When you live in Vacationland, you learn how to work around the insanity of tourist season, which has just come to an end (until leaf peeper season). You go to the beach after 5 p.m., detour to grocery stores that aren’t near a highway exit or hotel, and shop at the mall on Tuesdays between 2 and 4 in the afternoon.
Or you time it so that you’re smack in the middle of the madness, like we did over Labor Day weekend.
The Maine Mall is not your friend when it’s raining on Sunday of a holiday weekend sale. And yet, there I was with dripping hair (no hat) and a bad attitude (it was the mall), swept up in the rush of teenagers, parents with strollers the width of an SUV, and sale mongers with coupons. Oh wait, that was me.

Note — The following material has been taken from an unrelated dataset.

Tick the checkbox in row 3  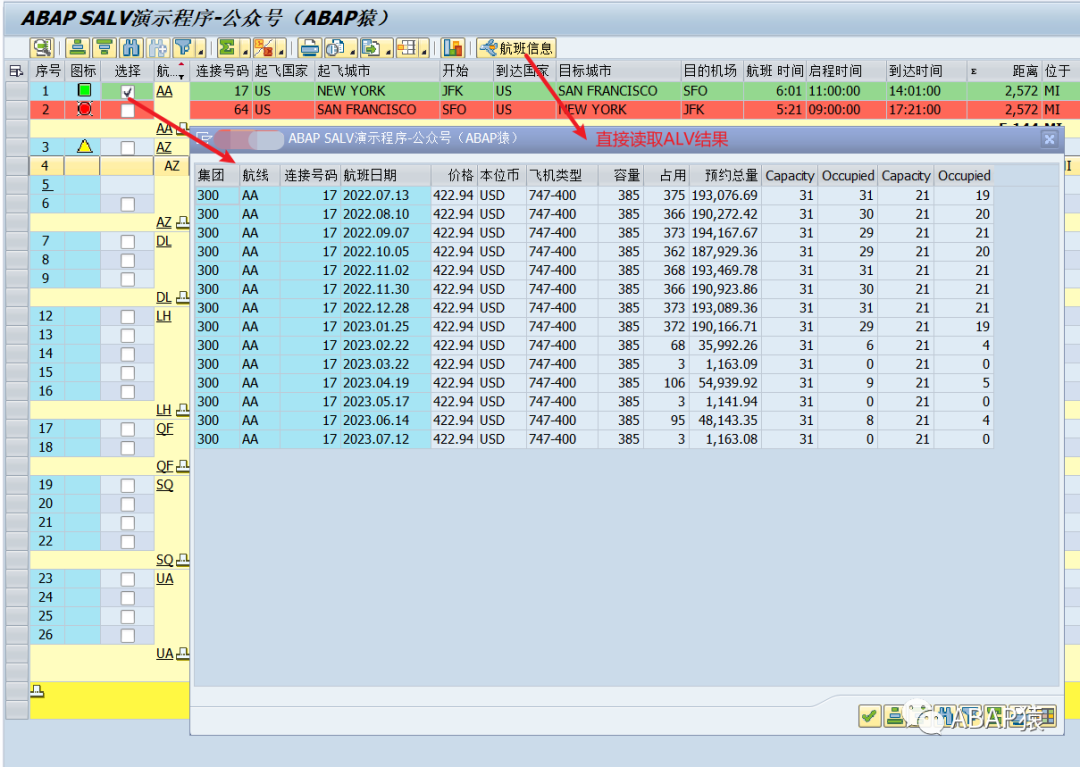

Second Born and I were clothes shopping because that’s what you do when looking at your closet wardrobe makes you weep uncontrollably. She needed a few things for work and I needed a few things for acceptable public viewing. Going to the mall armed with coupons on a rainy Sunday sounded like a good idea at the time. Then we tried to find a decent parking space. Let’s just say the Portland International Jetport does not offer shuttles to the mall.

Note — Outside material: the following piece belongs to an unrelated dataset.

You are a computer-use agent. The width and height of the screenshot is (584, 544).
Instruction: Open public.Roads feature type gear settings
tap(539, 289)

I steered Second Born toward finding everything she wanted in an anchor store, hoping she would then be willing to leave without ever entering the mouth of the mall. I was so wrong. We darted and dodged between bags and mall seating filled with yawning significant others staring at their cell phones.
The check-out line at our next destination snaked through the whole store. I was sending silent vibes to Second Born’s brain that she would be attracted to absolutely nothing in this store. My vibes were apparently blocked by the display sign that read $9.99 for tops. She found one thing, tried it on and liked it. I cried quietly into my purse. With all that body heat, the store became a giant sauna. By the time we got to a cash register I was drenched with perspiration instead of raindrops.
That should have been the end of venturing out during summer’s last hurrah – but no. On Labor Day, a day when every vacationer in Maine was trying to slip one last memory in before cursing holiday traffic on the trip back home, we locals decided to drive to Kennebunkport for lunch. Well, it was really closer to dinner. All right, we’ll call it linner… or dunch.
Fortunately for us, several wanna-be patrons didn’t have the patience to wait the estimated 40 minutes to sit outside at a restaurant overlooking the waterfront. Some were handing in their beepers and grabbing a bite to eat at the bar, or hitting the road to search for the highway and a drive-thru, which shortened the wait for us.
We scoped out an area on the deck and waited with our drinks. Spouse spent several minutes causing a scene until we agreed to let him take a selfie. Before we had even picked out which boat we’d each like to inherit from some stranger, our beeper started doing its thing. The three of us enjoyed an excellent meal as we sat outside and soaked in the weather-perfect day. The only rough moment came when Spouse was told that summer ales had already been replaced by pumpkin ales. It was almost as disheartening as seeing Halloween decorations on sale in August.
We capped the afternoon off with a stroll to an ice cream shop for that last bit of savory summer sweetness. The best part of ending the long holiday weekend this way was knowing that, while my e-mail was flooded with traffic alerts, we only had a 20-minute drive home.
Whenever we talk about where we would want to live if we ever left Vacationland, the conversation – and the destination – never gets very far. We grumble when we’re digging out in January, but being stuck in the middle of everyone else’s vacation is a good reminder that we’ll always dig Maine.